Saved entries:
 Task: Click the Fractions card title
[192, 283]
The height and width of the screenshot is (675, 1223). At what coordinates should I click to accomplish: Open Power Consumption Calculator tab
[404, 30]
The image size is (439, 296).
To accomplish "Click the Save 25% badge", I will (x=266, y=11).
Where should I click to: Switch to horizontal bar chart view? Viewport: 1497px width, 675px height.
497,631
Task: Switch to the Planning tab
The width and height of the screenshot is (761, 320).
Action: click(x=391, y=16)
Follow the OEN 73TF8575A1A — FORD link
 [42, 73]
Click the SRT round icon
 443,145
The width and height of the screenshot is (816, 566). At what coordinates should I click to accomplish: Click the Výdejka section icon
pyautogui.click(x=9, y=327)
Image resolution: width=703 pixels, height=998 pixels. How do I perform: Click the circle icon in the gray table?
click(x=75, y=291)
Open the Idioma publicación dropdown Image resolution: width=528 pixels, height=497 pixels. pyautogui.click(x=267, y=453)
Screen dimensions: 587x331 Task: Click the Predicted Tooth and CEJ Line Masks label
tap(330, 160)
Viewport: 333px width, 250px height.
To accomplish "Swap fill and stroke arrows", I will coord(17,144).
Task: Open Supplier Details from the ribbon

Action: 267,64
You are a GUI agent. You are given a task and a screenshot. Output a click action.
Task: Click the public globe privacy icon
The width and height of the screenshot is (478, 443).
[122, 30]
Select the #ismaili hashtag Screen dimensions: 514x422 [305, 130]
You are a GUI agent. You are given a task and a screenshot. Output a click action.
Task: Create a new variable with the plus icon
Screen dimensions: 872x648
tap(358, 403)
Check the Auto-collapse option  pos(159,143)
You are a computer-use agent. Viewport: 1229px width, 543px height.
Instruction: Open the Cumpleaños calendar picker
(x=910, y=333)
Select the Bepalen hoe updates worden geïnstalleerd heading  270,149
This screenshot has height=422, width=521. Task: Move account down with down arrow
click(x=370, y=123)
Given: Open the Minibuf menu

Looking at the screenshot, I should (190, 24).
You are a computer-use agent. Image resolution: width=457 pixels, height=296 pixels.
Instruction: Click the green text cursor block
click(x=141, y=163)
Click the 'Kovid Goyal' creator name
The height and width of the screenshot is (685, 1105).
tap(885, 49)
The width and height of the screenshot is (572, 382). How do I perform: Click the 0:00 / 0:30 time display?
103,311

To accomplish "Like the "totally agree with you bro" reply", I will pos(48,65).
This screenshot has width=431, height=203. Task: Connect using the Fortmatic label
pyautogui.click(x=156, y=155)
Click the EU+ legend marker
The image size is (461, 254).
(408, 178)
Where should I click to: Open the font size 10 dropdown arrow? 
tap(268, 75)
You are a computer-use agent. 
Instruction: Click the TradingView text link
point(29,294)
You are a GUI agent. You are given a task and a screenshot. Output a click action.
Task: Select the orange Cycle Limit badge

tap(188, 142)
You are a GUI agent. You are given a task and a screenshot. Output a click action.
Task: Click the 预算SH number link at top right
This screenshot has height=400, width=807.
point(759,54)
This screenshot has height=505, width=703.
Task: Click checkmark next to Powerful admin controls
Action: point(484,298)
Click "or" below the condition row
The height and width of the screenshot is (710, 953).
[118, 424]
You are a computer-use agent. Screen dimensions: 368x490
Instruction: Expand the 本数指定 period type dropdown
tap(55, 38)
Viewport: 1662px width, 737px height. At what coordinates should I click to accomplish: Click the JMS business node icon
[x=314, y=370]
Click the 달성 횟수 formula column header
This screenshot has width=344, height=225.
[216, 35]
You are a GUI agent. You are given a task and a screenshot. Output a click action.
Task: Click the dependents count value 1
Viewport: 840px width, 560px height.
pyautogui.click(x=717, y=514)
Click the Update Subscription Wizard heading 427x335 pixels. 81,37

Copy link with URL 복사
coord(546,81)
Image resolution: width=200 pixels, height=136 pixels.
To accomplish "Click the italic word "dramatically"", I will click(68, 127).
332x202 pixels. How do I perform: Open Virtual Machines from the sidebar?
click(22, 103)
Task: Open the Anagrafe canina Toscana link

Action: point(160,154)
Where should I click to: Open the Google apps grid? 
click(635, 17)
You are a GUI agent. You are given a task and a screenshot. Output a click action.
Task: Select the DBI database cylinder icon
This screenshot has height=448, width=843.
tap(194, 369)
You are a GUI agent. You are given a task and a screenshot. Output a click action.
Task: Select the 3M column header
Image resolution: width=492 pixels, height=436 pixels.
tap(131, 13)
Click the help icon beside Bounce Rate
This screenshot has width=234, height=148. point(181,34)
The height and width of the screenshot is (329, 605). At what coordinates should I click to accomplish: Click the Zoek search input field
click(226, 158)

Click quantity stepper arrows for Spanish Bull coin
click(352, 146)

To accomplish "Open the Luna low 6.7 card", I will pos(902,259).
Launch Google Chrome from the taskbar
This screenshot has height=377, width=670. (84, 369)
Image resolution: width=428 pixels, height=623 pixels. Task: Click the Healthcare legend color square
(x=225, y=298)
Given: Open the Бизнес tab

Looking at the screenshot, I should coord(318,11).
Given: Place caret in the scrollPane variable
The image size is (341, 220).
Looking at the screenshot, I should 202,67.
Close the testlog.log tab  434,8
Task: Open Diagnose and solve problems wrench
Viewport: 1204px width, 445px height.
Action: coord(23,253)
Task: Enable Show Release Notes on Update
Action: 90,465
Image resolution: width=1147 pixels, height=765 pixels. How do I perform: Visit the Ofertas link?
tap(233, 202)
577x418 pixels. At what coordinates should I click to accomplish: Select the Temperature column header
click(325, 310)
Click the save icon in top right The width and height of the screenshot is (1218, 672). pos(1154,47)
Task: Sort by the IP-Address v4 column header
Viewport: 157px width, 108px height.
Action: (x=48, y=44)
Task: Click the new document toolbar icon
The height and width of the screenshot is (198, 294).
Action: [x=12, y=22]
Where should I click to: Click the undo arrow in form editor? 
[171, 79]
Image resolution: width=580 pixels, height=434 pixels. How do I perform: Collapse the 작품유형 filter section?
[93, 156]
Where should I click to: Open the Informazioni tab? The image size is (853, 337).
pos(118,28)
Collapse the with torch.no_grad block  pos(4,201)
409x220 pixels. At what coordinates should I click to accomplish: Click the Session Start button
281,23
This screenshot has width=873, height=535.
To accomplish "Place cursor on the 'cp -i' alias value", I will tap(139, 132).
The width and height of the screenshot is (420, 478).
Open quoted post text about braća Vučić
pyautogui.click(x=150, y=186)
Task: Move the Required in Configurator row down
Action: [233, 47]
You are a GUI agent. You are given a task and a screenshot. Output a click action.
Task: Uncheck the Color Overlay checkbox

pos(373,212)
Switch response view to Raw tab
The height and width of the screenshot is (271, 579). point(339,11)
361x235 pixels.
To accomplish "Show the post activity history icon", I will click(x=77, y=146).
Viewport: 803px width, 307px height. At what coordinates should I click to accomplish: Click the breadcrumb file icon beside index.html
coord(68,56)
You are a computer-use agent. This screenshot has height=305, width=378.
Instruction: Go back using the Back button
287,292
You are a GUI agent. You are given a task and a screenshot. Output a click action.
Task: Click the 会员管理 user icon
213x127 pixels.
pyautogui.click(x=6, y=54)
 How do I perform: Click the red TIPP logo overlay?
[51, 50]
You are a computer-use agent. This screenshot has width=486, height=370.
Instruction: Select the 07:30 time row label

▶ [WHAT NEEDS TO BE DONE]: From the entries above, write out only the lines starting at the line that holds "Viewport: 333px width, 250px height." and ending at the line that holds "You are a computer-use agent. Viewport: 1229px", keeping both and matching them exactly.

▶ [SOLUTION TO THIS PROBLEM]:
Viewport: 333px width, 250px height.
To accomplish "Swap fill and stroke arrows", I will coord(17,144).
Task: Open Supplier Details from the ribbon

Action: 267,64
You are a GUI agent. You are given a task and a screenshot. Output a click action.
Task: Click the public globe privacy icon
The width and height of the screenshot is (478, 443).
[122, 30]
Select the #ismaili hashtag Screen dimensions: 514x422 [305, 130]
You are a GUI agent. You are given a task and a screenshot. Output a click action.
Task: Create a new variable with the plus icon
Screen dimensions: 872x648
tap(358, 403)
Check the Auto-collapse option  pos(159,143)
You are a computer-use agent. Viewport: 1229px width, 543px height.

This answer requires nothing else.